Neredeyse bütün ülkeler bu konuda uzlaşsa da, Brezilya gibi birkaç ülke, bu düzenlemenin gerekli olmadığını iddia etmeye devam ediyor.

Kyoto’dan Aktarılan Krediler

Yeni sistem, emisyon azaltma kredilerinin açık bir karbon piyasasında ticaretine izin verecek. Şu an yürürlükte olan ve 1997 Kyoto Protokolü’nde oluşturulan Clean Development Mechanism’in (Temiz Kalkınma Mekanizması – CDM) yerine bu sistem geçecek.

Avustralya, Brezilya ve Hindistan’ın da dahil olduğu bazı ülkeler, harcanmamış eski CDM kredilerini yeni sistemde kullanabilmek istiyor. Avustralya, CDM kredilerini emisyon azaltma hedeflerinde kullanacağını açıkça planladı.

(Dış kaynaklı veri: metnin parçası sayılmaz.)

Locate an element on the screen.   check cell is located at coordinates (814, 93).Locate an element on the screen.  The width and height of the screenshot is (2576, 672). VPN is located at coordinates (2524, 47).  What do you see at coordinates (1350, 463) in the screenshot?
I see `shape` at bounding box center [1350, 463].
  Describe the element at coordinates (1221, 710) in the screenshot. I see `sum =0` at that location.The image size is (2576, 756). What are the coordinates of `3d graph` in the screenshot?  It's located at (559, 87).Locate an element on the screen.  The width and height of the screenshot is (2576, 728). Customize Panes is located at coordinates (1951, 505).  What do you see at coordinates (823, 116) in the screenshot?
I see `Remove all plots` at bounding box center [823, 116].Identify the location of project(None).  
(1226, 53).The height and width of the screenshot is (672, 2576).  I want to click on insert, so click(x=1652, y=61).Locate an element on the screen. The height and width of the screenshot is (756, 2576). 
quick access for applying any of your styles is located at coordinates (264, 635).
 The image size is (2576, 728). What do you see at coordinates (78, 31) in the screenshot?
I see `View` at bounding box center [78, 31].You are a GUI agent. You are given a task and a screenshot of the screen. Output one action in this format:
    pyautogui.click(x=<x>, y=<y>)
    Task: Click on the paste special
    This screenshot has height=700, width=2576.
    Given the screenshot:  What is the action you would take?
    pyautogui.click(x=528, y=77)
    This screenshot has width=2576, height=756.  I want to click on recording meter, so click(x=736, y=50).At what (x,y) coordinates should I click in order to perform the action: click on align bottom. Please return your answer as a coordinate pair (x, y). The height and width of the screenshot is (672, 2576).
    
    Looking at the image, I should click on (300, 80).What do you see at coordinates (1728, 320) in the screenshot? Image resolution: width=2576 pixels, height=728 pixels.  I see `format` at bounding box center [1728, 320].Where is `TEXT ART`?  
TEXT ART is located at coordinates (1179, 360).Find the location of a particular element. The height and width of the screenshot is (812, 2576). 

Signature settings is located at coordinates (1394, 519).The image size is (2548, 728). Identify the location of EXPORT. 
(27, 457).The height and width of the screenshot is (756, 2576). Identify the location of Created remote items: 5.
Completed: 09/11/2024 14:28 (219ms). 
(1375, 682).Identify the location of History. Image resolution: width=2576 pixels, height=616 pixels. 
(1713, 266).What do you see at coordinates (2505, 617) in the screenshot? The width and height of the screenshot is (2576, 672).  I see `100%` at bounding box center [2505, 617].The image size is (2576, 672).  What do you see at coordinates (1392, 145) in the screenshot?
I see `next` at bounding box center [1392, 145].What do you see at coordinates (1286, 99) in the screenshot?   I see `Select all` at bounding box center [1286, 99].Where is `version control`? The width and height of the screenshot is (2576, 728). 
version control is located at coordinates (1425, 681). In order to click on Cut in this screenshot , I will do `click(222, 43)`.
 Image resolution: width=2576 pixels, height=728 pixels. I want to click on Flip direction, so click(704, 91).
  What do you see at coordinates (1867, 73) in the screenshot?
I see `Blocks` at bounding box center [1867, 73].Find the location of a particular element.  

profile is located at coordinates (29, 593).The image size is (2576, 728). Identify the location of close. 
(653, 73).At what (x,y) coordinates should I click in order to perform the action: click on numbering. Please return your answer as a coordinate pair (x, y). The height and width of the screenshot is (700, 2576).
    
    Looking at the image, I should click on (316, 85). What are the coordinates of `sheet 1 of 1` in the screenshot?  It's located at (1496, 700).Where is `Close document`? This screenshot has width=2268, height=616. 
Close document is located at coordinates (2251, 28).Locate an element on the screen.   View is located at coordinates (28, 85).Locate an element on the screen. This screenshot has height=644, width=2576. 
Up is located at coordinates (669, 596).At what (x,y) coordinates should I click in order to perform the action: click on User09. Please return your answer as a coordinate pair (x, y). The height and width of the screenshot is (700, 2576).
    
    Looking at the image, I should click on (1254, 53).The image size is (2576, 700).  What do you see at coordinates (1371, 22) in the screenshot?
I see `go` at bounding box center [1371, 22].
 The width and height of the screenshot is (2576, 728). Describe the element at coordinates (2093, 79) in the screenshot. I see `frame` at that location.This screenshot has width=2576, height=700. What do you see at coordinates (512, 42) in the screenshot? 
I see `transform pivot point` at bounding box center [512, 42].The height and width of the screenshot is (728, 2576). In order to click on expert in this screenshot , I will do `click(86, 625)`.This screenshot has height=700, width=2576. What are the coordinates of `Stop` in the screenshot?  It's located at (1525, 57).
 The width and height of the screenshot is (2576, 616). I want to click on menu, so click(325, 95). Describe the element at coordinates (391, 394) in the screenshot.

Ancak pek çok ülke, CDM kredilerinin aktarılmasına izin vermenin piyasayı gerçek emisyon azaltımını temsil etmeyen ucuz kredilerle dolduracağı ve sistemin birliğini baltalayacağı gerekçesiyle endişeli. Bunun sebebi CDM’lerin 2020’den çok daha önce kararlaştırılmış emisyon azaltımını temsil etmesi. Paris Anlaşması’nın resmi olarak başladığı sene 2020 ancak CDM kayıtlı projelerin gerçek emisyon azaltımıyla tasarlandığı üzerine ciddi şüpheler bulunuyor.

Bu konu hakkındaki müzakerelerde oybirliğine çok düşük oranda ulaşılabildi. Taslak metin Kyoto döneminden kalan kredilerin 2050’ye kadar iklim taahhütlerine karşı sayılabileceğini teklif ediyor ancak bu görüş birçok ülke tarafından kabul edilemez bulunuyor. Metnin geri kalanı ise son derece belirsiz.

Li, “Şu anki metin aktarma ihtimalini koruyor, bundan gelecek sene kesinlikle kaçınılmalı.” dedi.

Toplam Azaltım

Paris Anlaşması metni, yeni karbon piyasasına “küresel emisyonlarda toplam bir azaltma” çağrısında bulunuyor. Bunun anlamı ise, sadece dengelemek yerine ek azaltmalara gidilmeli.

Bu konu hakkında taslak, toplam azaltmayı etkinleştirmek için piyasaya aktarılan kredi paylarının en az %2’sinin otomatik olarak iptal edilmesini öngörüyor.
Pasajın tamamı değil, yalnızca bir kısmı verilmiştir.